American Theologian Calls Out Richard Dawkins on Atheistic Campaign Targeting Kids
The American Humanist Association has launched an advertising campaign targeted at kids who do not believe in God. This, despite a new Gallup poll released Wednesday citing that 69 percent of Americans are either “very religious” or “moderately religious.”
Dr. William Lane Craig, a leading American theologian and philosopher, says the ad campaign fails to provide any substantive reasons for their claims.
“The KidsWithoutGod.com website purports to help kids who are seeking the truth—its primary task,” Craig says, “but apparently the American Humanist Association is asking their young audience to merely take their word for it. It offers nothing else.”
According to the campaign, which was recently promoted by prominent atheist Richard Dawkins on his website: “In an effort to strengthen and support kids and teenagers who don’t happen to believe in god, the American Humanist Association is promoting its newly created website … This engaging resource offers a welcoming home for humanists, atheist, and other non-traditionally religious kids where they can find information untainted by supernaturalism on a wide range of topics.”
Craig says the group offers no reason to think that atheism is true or that theism is false.
“The site’s portrayal of theism is false, uncharitable and woefully ignorant of the relevant scholarship on the matters it discusses,” Craig notes. “Do the contributors really think that theism requires opposition to critical thinking or science, as they insinuate repeatedly?

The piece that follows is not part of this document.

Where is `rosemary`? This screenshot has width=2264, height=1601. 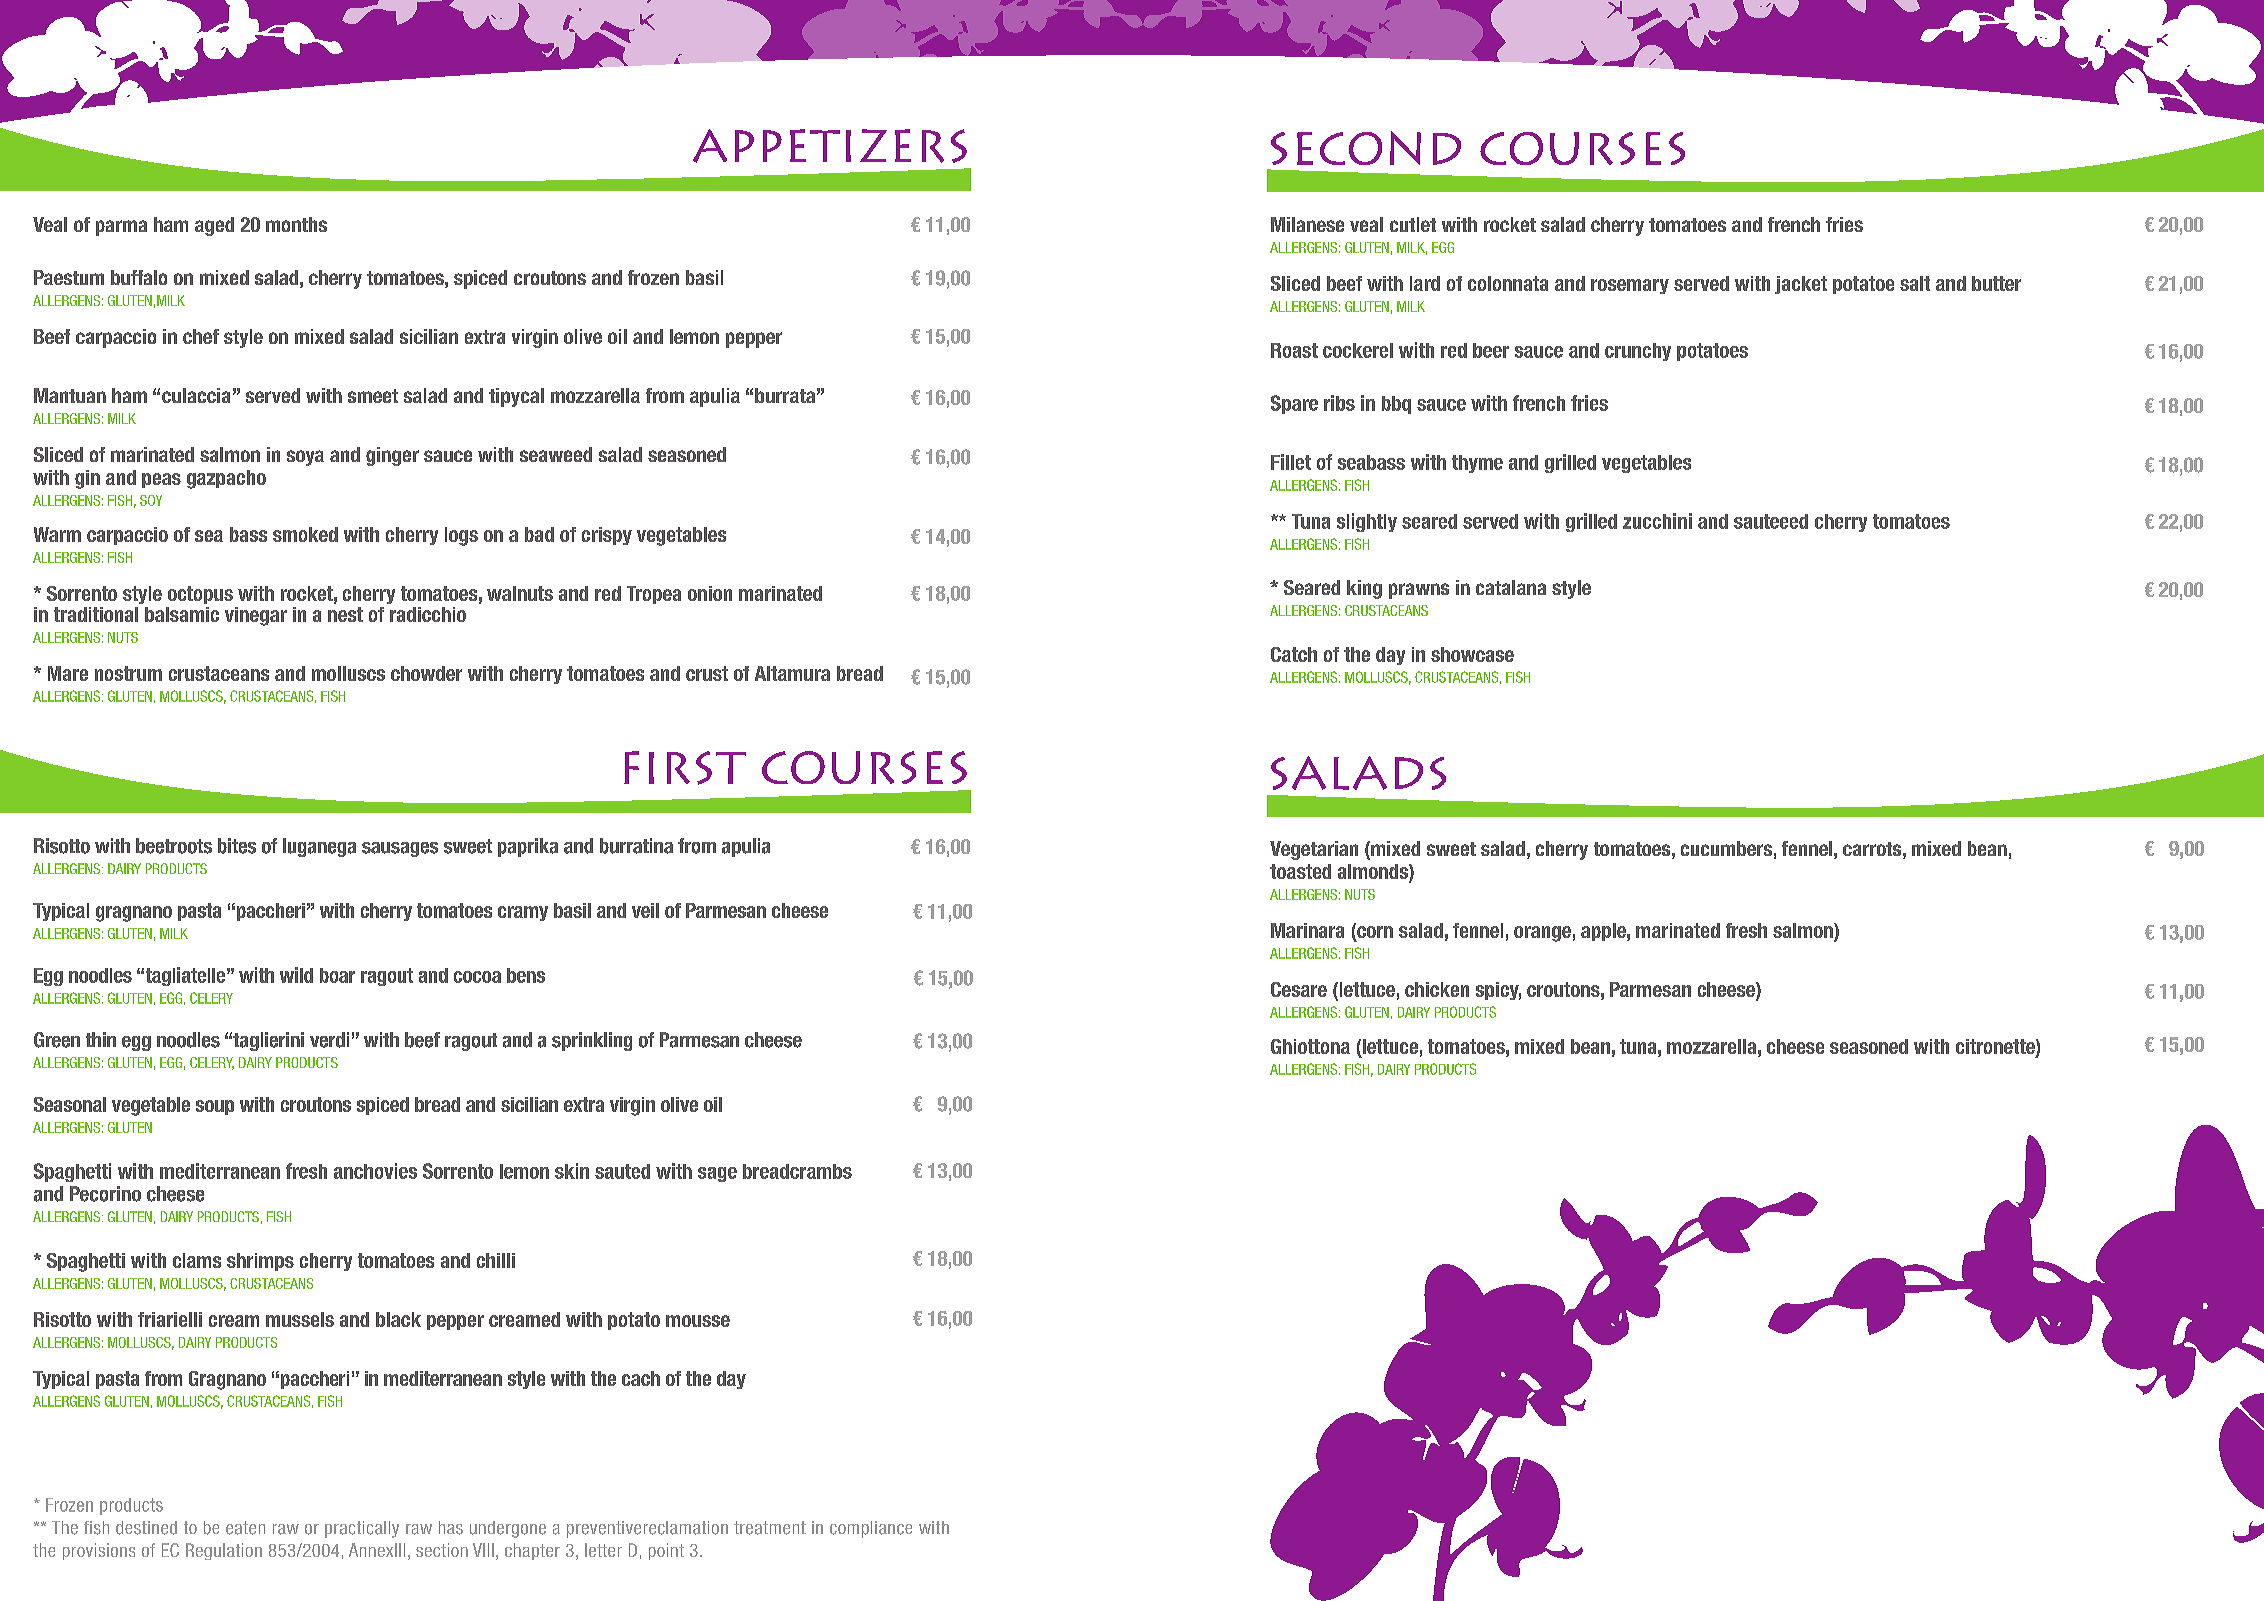
rosemary is located at coordinates (1630, 286).
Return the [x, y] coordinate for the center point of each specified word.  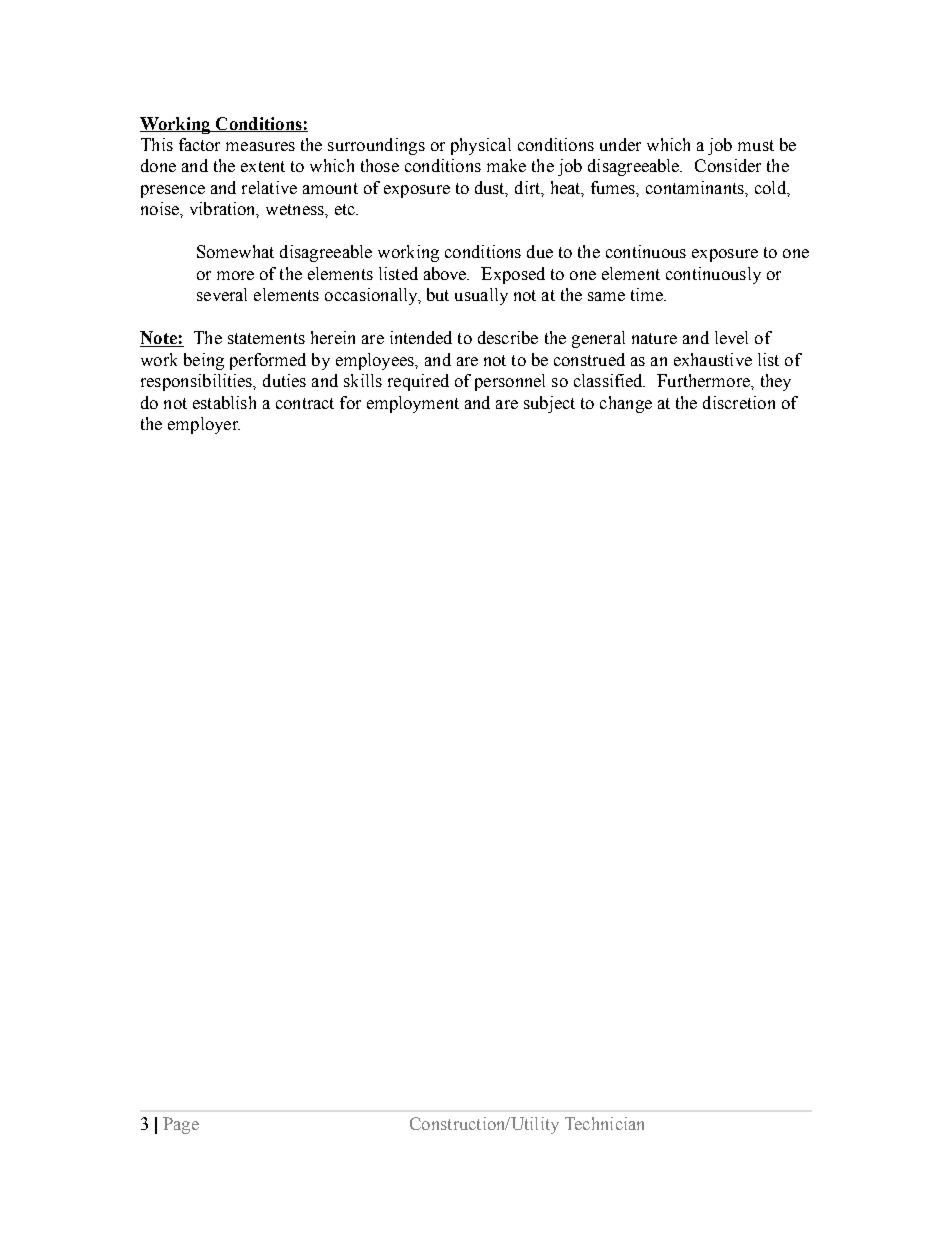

“Are they not aware that theists, for example, have written university textbooks in logic?” he adds. “Or that science was birthed and nurtured within the Judeo-Christian tradition? Or that the biblical understanding of faith is not ‘blind faith?’”
According to the group’s Executive Director Roy Speckhardt, “Whether they already made up their minds to reject supernatural explanations, or are just questioning, it’s time to make available an online resource that’s built just for kids without God. … [The website] will be a friendly online community for kids who might be too shy to ask an adult directly what it’s like to be good without a god.”
Finally, Craig says the site rightly encourages a love for science and critical thinking.
“The problem, however, is that such attitudes are perfectly at home with theism, and thus do not help adjudicate the debate.”